A peça “Por Que o Pix Incomoda” tem mais de 4 milhões de visualizações no Instagram.
Um integrante do primeiro escalão do governo Lula afirma que daqui para frente a ideia é seguir reforçando as campanhas sob o lema “Brasil para os brasileiros”, com a adoção de peças publicitárias direcionadas a diferentes públicos.
Há uma preocupação, porém, de que o discurso da justiça tributária, que possibilitou a Lula ganhar um fôlego no Congresso, submerja em meio à disputa com Trump.
Com o retorno do Congresso aos trabalho, na próxima semana, o governo pretende trazer de volta o debate sobre isenção do Imposto de Renda para quem ganha até R$ 7.350 mensais, tendo como fonte de recursos a taxação dos mais ricos.
A intenção é mostrar que a promessa de justiça tributária não tem apenas os desfavorecidos como alvo.
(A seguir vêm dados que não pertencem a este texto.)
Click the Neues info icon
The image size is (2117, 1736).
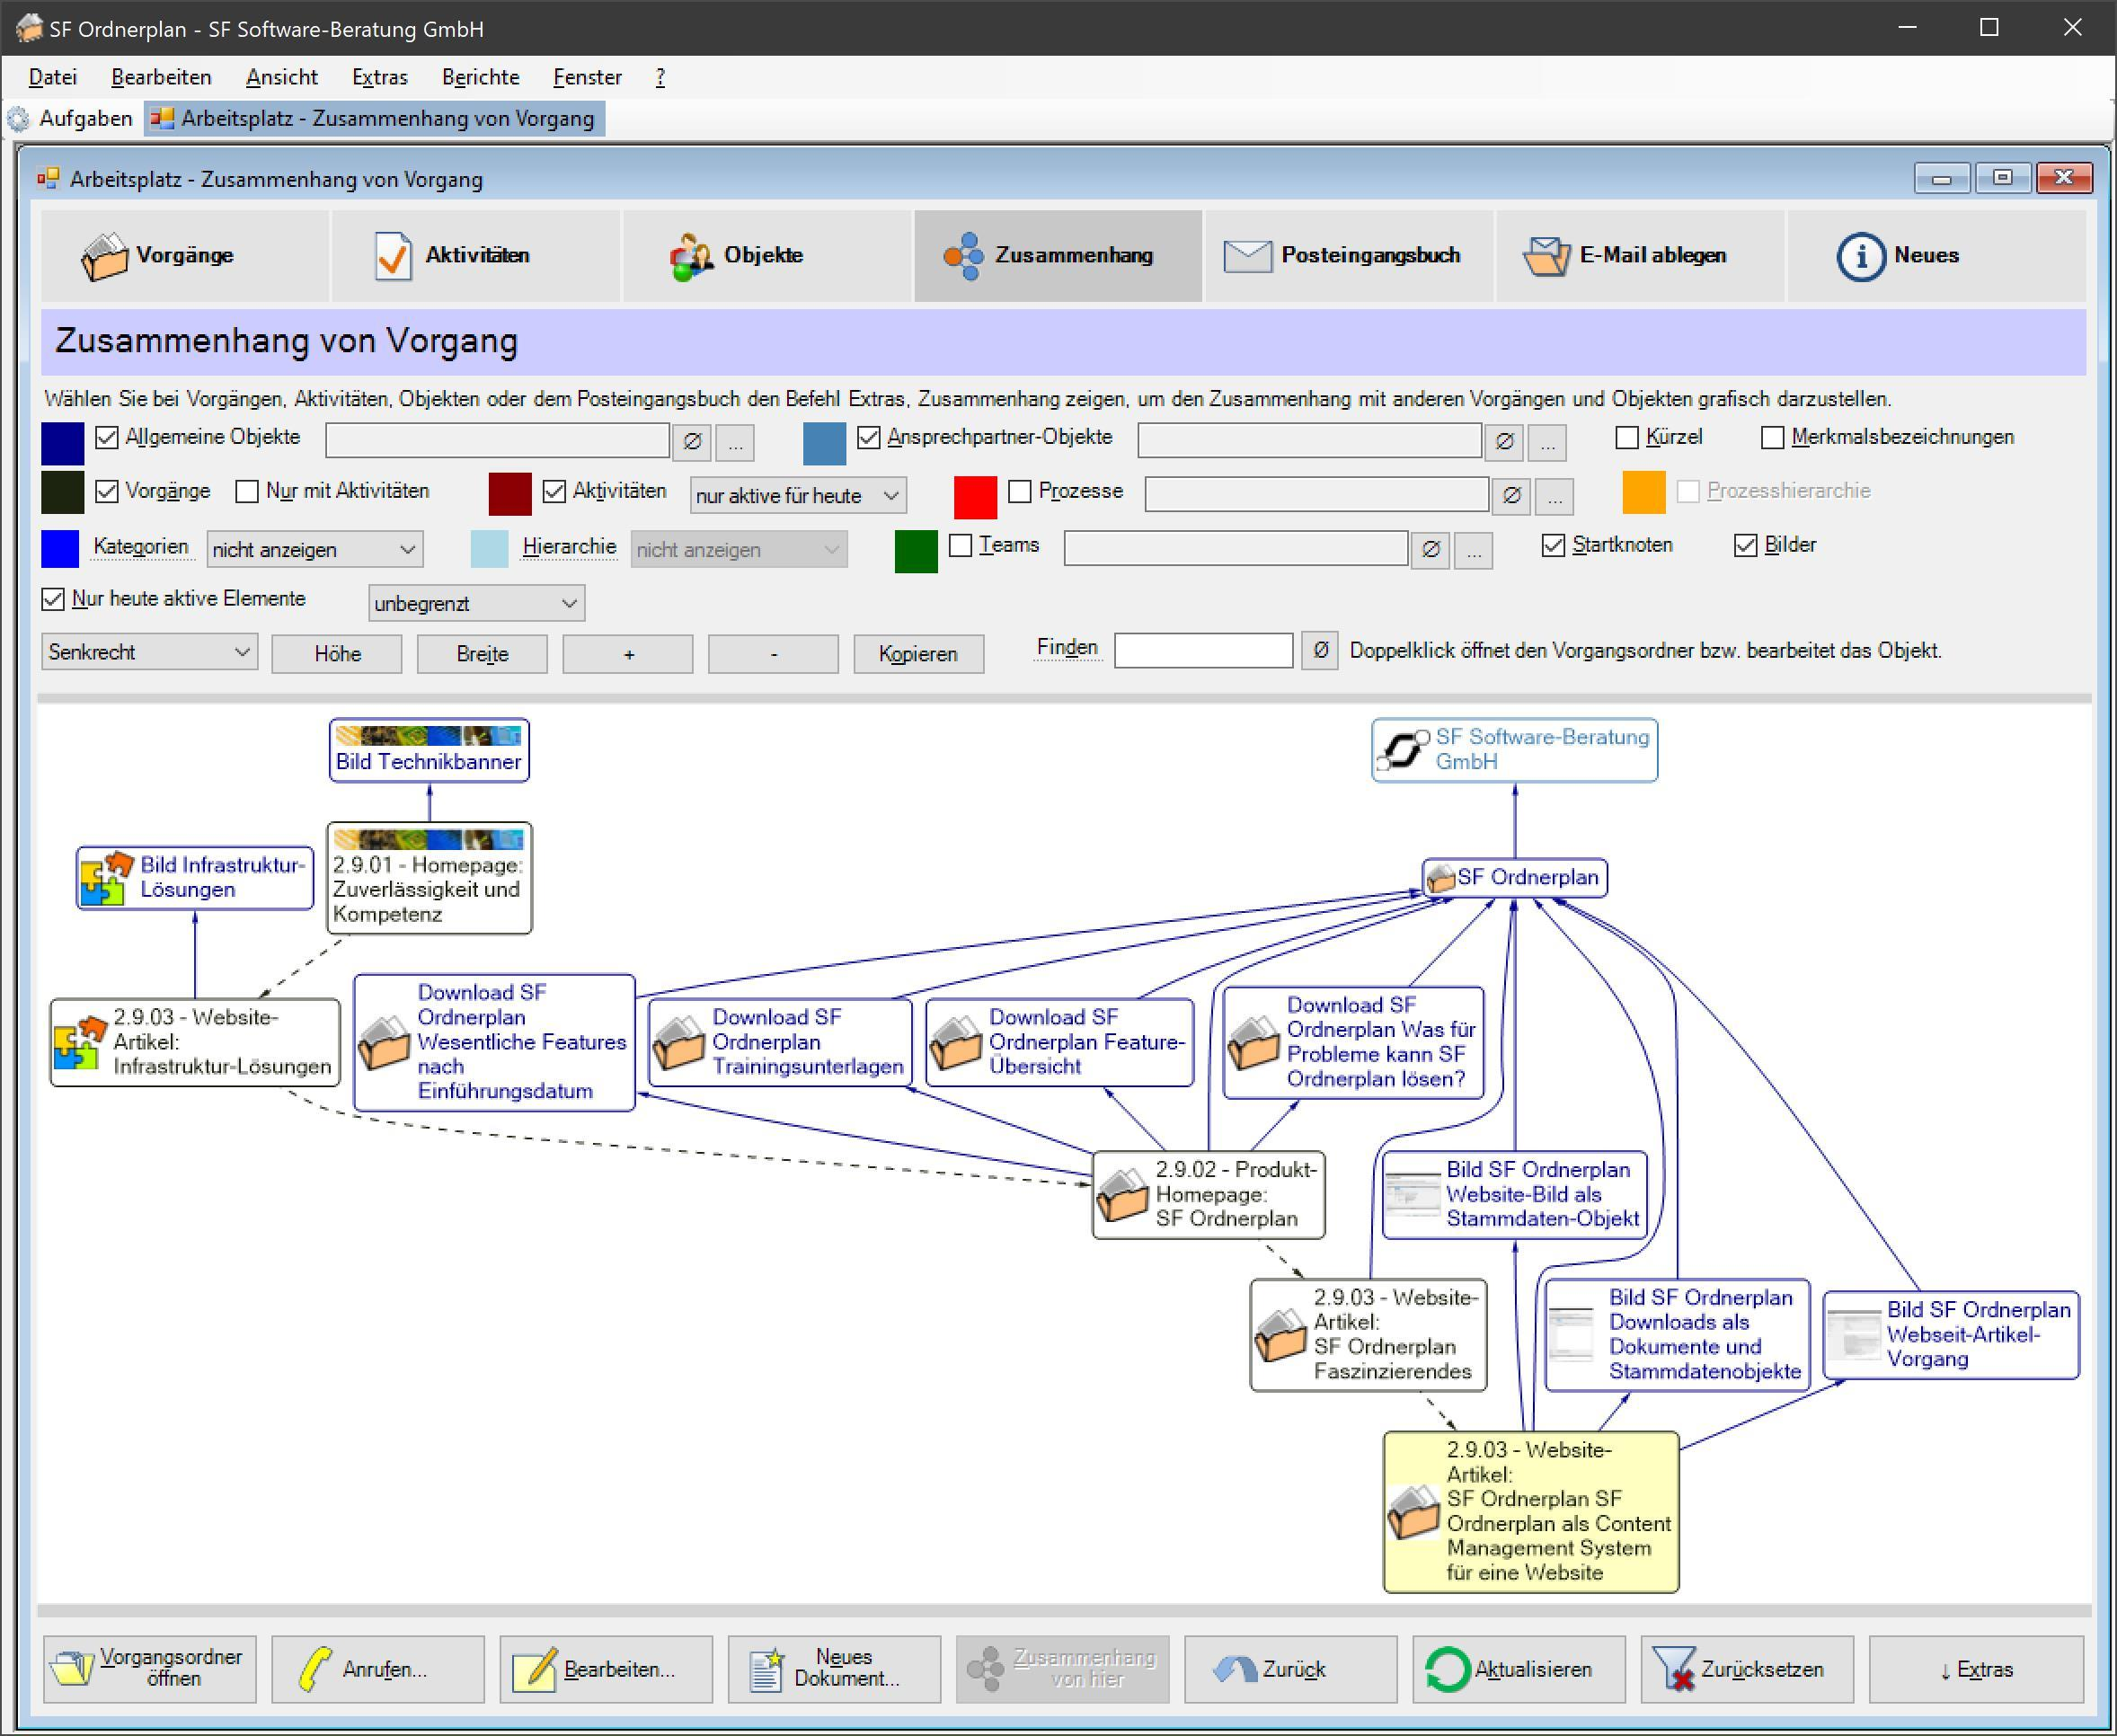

A medida é vista como crucial para as intenções de Lula de obter um quarto mandato pois, na visão de integrantes do Planalto, tem potencial para reduzir a rejeição a Lula na classe média.
Comissão especial criada pela Câmara aprovou em julho projeto, que agora está pronto para votação em plenário.
A expectativa no Planalto é que caso a estratégia seja bem-sucedida e dê fôlego eleitoral a Lula, isso possibilite a atração de aliados de centro para 2026 ou que, ao menos, evite a adesão formal dessas legendas à campanha bolsonarista.